**TEXTO PROPORCIONADO:**
⟨
Estos dos últimos días están siendo un poco raros. El miércoles falleció mi abuela, a los 96 años. La frase más escuchada en el tanatorio era, "es ley de vida". ¡Qué nerviosa me pone! No considero que sea ningún consuelo para quien pierde alguien a quien quiere, con quien ha compartido casi toda la vida. Por más que la persona que se va sea muy mayor.
El sábado, cuando fui a verla al hospital, estaba allí, físicamente, pero su cabeza se había perdido hace años, en ese confuso mundo de recuerdos mezclados en el que nos sumerge a veces el acumular años en nuestra biografía. Al darle el último beso (sin intuir que lo sería), le dije que tenía cosas que contarle. ¡Qué rabia que no pudiera entenderlas! Casi se me saltaron las lágrimas. No he podido hablarle de mis libros. Ella, que se las arregló para que aprendiera a leer y a escribir antes de ir al colegio, no ha podido leer nada de lo que he publicado.
La vida a veces es pura ironía.
En el tanatorio no había una gran acumulación de gente. Somos una familia pequeña, así que nos sobró tiempo para hablar. De bobadas, sobre todo. No sé qué me pasa con los velatorios. Siempre hago tonterías, por más que crezca. La noche que murió mi abuelo materno, mis primos y yo, pequeños entonces, nos dedicamos a contar chistes hasta que nos regañaron por reír a pleno pulmón. El miércoles, junto con mis primas Eva y Ana, nos dedicamos a hacernos fotos con el móvil.
Supongo que es una manera de autodefensa, un método inventado para impedir que las lágrimas surjan delante de todos. Parece que cuando es "ley de vida" no estuviera bien visto llorar.
⟩
**ACCIONES REQUERIDAS:**
1 – Convierte en una lista breve el párrafo del texto sobre la muerte de la abuela que empieza por "En el tanatorio no había", conservando sus datos principales.
2 – Explica en una o dos oraciones por qué, según el texto sobre la muerte de la abuela, sobró tiempo para hablar en el tanatorio.

Elementos del conjunto de datos:
⟨
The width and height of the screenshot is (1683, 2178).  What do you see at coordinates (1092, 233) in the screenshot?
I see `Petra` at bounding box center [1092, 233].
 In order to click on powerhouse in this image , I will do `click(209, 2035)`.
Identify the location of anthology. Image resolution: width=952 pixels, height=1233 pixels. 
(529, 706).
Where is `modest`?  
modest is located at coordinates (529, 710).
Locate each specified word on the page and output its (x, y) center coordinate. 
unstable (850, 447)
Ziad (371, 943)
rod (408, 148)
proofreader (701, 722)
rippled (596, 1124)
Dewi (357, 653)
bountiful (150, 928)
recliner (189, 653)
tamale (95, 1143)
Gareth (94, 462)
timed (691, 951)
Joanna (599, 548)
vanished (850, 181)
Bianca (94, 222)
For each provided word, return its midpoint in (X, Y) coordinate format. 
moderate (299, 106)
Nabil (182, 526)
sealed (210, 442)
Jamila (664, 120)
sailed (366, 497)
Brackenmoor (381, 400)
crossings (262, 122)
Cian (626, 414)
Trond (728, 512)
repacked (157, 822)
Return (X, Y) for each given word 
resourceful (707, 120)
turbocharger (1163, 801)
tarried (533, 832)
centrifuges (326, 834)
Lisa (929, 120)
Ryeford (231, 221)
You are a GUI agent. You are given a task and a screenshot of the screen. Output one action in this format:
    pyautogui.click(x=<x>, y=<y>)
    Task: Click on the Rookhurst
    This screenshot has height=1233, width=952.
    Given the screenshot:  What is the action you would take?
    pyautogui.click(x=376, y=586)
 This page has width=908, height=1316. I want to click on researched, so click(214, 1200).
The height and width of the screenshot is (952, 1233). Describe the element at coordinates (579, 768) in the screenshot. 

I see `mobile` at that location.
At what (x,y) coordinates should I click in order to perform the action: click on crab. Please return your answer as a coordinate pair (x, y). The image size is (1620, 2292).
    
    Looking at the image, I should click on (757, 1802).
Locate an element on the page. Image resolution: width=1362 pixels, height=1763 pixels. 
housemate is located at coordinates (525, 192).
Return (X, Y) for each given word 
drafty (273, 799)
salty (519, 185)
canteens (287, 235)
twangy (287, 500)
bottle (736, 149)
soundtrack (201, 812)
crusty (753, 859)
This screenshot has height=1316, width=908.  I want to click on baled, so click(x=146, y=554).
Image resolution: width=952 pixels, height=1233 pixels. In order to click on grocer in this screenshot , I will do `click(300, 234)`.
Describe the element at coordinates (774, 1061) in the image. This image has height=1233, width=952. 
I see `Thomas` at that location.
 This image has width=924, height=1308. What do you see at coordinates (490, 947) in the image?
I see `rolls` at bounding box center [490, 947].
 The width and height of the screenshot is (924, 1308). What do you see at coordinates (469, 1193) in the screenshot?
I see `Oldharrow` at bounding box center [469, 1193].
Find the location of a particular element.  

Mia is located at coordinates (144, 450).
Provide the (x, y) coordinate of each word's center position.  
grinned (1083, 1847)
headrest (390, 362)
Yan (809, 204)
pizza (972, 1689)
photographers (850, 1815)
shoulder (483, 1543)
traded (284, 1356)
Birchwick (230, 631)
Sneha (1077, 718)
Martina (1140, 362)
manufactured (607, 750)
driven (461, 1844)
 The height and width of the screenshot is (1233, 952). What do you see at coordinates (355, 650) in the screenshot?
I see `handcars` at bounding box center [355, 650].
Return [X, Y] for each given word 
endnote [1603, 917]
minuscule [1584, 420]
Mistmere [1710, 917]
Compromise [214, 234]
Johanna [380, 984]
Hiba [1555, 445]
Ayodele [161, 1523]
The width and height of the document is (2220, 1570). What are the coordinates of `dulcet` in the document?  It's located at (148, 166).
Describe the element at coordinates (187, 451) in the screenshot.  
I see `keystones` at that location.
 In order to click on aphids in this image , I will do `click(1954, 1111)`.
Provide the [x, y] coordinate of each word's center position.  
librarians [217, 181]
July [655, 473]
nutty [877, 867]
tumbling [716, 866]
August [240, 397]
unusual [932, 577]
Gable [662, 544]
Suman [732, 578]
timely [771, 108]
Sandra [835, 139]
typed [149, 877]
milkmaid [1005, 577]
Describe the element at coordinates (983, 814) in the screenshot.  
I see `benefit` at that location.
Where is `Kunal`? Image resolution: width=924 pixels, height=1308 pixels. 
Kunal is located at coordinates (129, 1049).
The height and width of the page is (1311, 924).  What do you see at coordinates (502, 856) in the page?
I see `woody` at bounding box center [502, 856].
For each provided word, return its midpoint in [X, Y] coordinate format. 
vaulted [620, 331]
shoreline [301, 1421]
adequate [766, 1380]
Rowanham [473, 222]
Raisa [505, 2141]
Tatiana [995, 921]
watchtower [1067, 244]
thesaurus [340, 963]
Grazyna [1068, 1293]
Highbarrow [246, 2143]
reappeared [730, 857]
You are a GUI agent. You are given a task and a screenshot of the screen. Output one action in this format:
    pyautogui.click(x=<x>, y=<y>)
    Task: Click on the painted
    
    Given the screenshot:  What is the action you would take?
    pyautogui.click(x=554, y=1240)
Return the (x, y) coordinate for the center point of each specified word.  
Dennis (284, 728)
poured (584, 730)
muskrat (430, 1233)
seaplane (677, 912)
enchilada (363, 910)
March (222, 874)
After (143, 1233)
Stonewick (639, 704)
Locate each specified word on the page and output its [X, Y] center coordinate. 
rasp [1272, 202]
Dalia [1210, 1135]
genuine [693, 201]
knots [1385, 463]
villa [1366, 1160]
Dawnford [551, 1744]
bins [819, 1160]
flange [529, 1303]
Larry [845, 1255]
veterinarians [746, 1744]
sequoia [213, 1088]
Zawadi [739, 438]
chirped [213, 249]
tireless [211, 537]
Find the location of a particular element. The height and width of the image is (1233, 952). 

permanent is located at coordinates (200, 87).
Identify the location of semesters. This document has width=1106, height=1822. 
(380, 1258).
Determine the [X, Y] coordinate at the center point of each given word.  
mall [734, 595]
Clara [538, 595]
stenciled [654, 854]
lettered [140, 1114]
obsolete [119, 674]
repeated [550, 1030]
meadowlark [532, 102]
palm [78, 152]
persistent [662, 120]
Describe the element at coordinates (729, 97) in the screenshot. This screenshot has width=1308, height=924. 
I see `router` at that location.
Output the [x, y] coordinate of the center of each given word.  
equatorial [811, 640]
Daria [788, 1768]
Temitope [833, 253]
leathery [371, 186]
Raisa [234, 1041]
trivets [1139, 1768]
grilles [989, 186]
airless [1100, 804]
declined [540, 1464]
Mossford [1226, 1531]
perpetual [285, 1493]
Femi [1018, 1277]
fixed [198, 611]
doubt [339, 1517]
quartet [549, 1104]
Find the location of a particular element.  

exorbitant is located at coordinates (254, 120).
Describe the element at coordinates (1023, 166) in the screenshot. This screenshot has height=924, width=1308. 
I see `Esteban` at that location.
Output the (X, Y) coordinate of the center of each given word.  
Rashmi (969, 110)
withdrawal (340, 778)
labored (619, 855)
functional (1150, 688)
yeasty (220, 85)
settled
⟩
**RESPUESTAS DEL EJERCICIO:**
1 –
- En el tanatorio no había mucha gente, ya que la familia es pequeña, y sobró tiempo para hablar, sobre todo de bobadas.
- En los velatorios, quien escribe siempre hace tonterías, por más que crezca.
- La noche en que murió el abuelo materno, quien escribe y sus primos, entonces pequeños, contaron chistes hasta que los regañaron por reír a pleno pulmón.
- El miércoles, con sus primas Eva y Ana, se dedicó a hacerse fotos con el móvil.

2 – Sobró tiempo para hablar porque no había una gran acumulación de gente en el tanatorio, ya que se trata de una familia pequeña.